KIM&CHANG
IP Newsletter | Fall/Winter 2015
TRADEMARK, DESIGN, COPYRIGHT & UNFAIR COMPETITION
Amendments to the Design Examination Guidelines
The Korean Design Examination Guidelines ("Guidelines") have been amended effective October 1, 2015 to encourage examiners at the Korean Intellectual Property Office ("KIPO") to treat design applications with greater flexibility during examination. Some of the more notable amendments are outlined below.

1. Designs of Sets of Articles

Under the Design Protection Act ("DPA"), if two or more products are used together as a set (i.e., a set of utensils, a set of tea apparatus, and a set of smoking apparatus etc.), the design of the entire set may be registered as a single design as long as the set constitutes a coordinated whole. However, in practice, KIPO examiners usually did not grant registrations for sets of articles unless the set was one of those explicitly listed as an example in the Enforcement Decree of the DPA. The amended Guidelines eliminate this practice and specify that examiners should grant a registration for a set of products if the individual products genuinely constitute a set, the products are all used at the same time, and the set as a whole has a unified design.

2. Single Application for Single Design

This amendment makes clear that an article comprising several different parts that can be physically separated from each other still may be filed as a single design, as long as the entire article is traded in the market as one product.

3. Priority and Amended Drawings

In order to claim priority, the presented drawings must be identical to the drawings submitted in the original priority application. However, because Korea has a number of different formal requirements for drawings compared to other jurisdictions, KIPO often requires foreign applicants to amend the drawings in their design applications.

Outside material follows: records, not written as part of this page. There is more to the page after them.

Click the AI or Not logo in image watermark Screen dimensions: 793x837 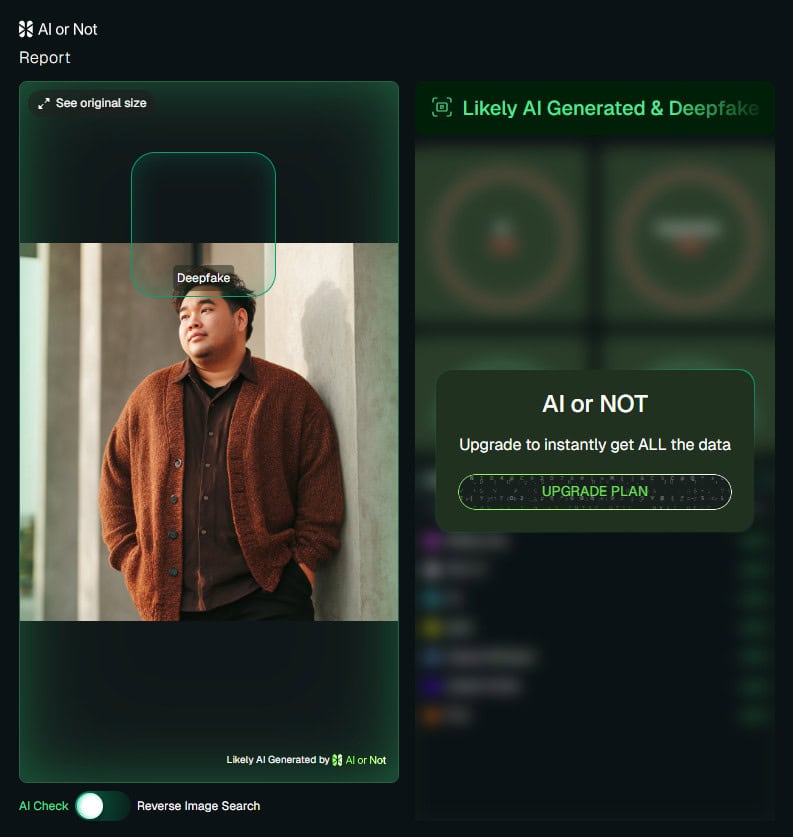coord(337,760)
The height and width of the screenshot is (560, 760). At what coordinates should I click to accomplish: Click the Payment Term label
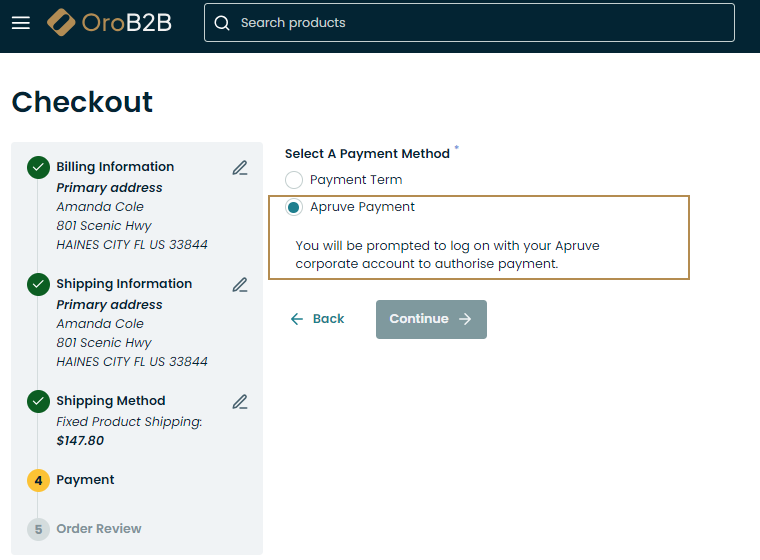click(x=356, y=180)
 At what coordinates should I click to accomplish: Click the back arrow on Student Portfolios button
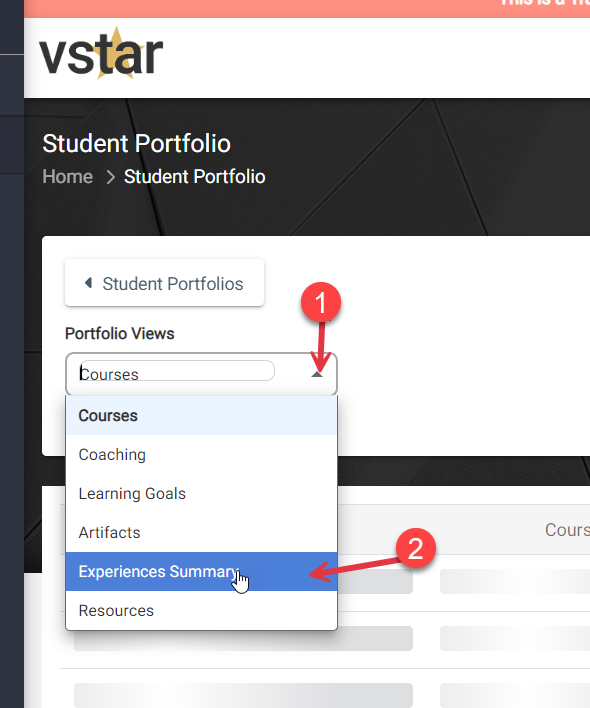88,283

Problems sometime arise in this regard because material amendments to the drawings in a Korean design application are not allowed after the application has been filed, and in practice whether an amendment is "material" has been determined by comparing the amended drawings with the drawings in the Korean design application as filed. As a result, foreign applicants who amend their drawings pursuant to a request from KIPO have often subsequently received an office action for making material amendments to the drawings. The amended Guidelines now recommend that examiners should consider the drawings in the original priority application as well as the drawings in the Korean application as filed when they decide whether or not material changes have been made.

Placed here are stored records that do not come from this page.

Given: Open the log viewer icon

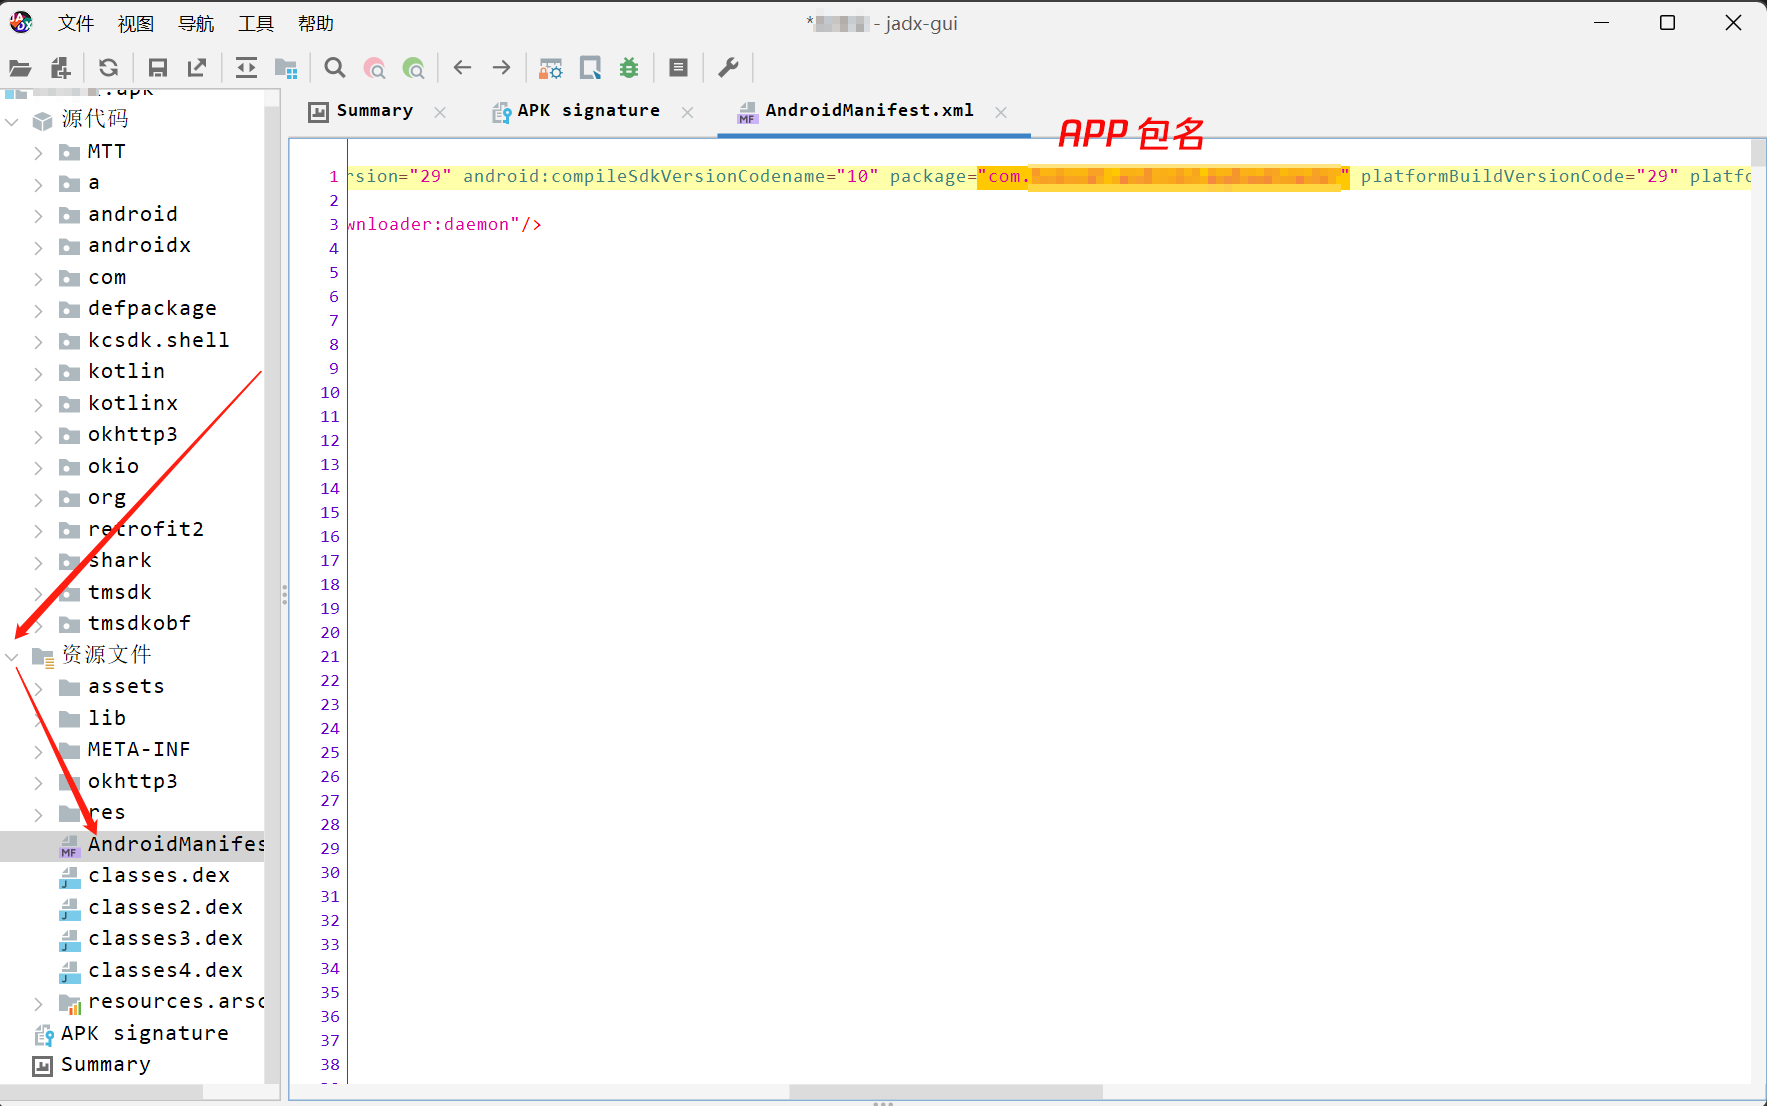Looking at the screenshot, I should [679, 67].
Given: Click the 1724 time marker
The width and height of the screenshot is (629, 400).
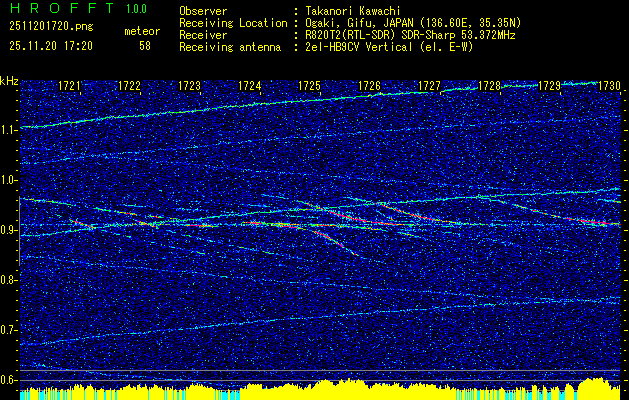Looking at the screenshot, I should point(249,86).
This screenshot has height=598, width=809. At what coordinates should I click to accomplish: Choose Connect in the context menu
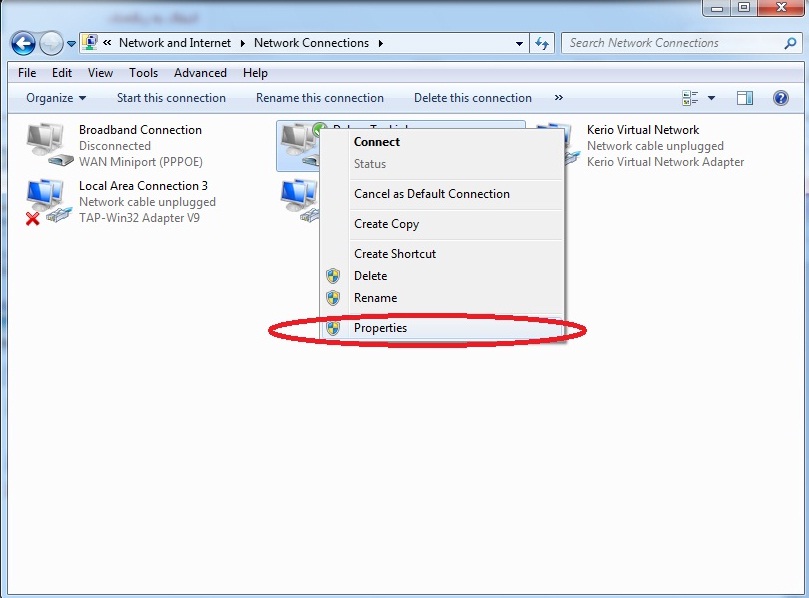pyautogui.click(x=377, y=142)
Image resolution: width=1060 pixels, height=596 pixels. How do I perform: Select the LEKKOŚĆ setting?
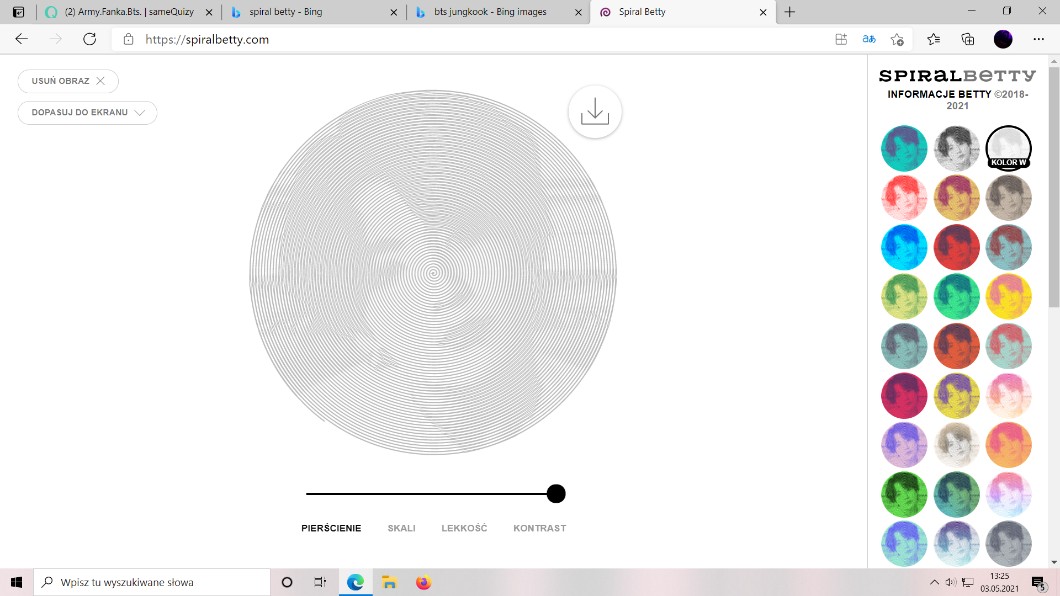pos(464,528)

4. Registrability of Screen Images

Under the amended Guidelines, neither the size nor location of a screen image (such as a graphical user interface or icon) is to be considered when determining similarity to other designs.

Further, the creativity of a screen image ordinarily is evaluated based on the claimed portions of the design only (which must be depicted in the drawings with solid lines), but under the amendment, the function or usage of other portions of the drawings (depicted with dotted lines) also can be considered if necessary to fairly evaluate such creativity.